Come ne Il Gattopardo, il romanzo di Tomasi di Lampedusa, l’obiettivo era ancora una volta “cambiare tutto perché nulla cambi”. Pochi mesi dopo, il re delle televisioni e proprietario del Milan Silvio Berlusconi ha creato dal nulla Forza Italia e ha vinto le elezioni: ancora oggi il suo partito è nella maggioranza che esprime il Governo di Giorgia Meloni, anche se spesso in questi giorni si mostra in dissenso con la giovane premier.

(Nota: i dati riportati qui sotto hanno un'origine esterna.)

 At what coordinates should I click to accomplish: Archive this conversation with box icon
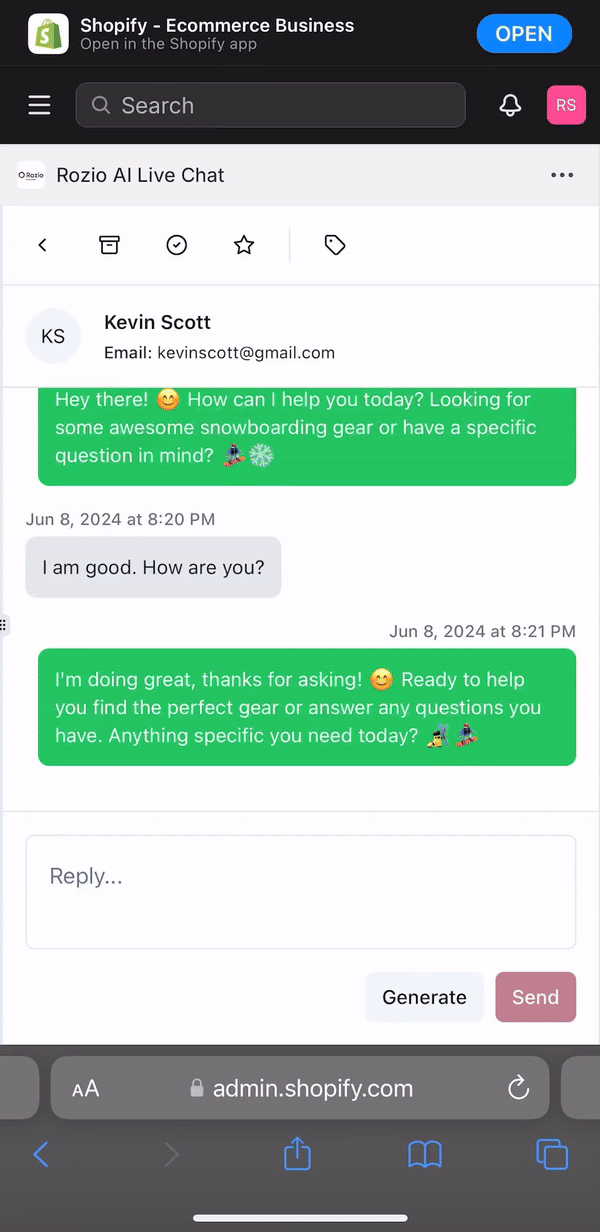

Le inchieste su chi fossero i referenti politici delle stragi restano aperte. E un anno fa, Berlusconi e il suo principale collaboratore – Marcello Dell’Utri, già condannato per concorso esterno in associazione mafiosa – sono stati iscritti nel registro degli indagati dalla procura di Firenze in relazione ad un presunto ruolo di “mandanti esterni” degli attentati. Già in passato era stata formulata quest’ipotesi investigativa, successivamente archiviata.

Messina Denaro può fare luce su questa e su altre vicende oscure. Ad esempio, l’attuale governatore della Regione Siciliana ed ex presidente del Senato, Renato Schifani, anche lui di Forza Italia, è stato sottoposto ad indagini poi archiviate per i rapporti con il capo della famiglia di Brancaccio: un alleato di ferro del padrino appena finito in cella.

Nella sua lunga latitanza il boss trapanese ha intessuto affari consistenti – solo i carabinieri gli hanno sequestrato beni per 150 milioni di euro – investendo in settori innovativi, come i parchi eolici e fotovoltaici impiantati nella “sua” provincia, grazie ad un tesoro nascosto da un suo prestanome incensurato anche nelle banche svizzere. Non sorprende che il procuratore di Palermo Maurizio De Lucia abbia dichiarato: “È stato protetto da una borghesia mafiosa”. Una zona grigia di imprenditori, professionisti, politici e funzionari pubblici pronti a mettersi al servizio dell’ultimo padrino, in Sicilia e non solo. Che adesso tremano davanti alla prospettiva della sua confessione.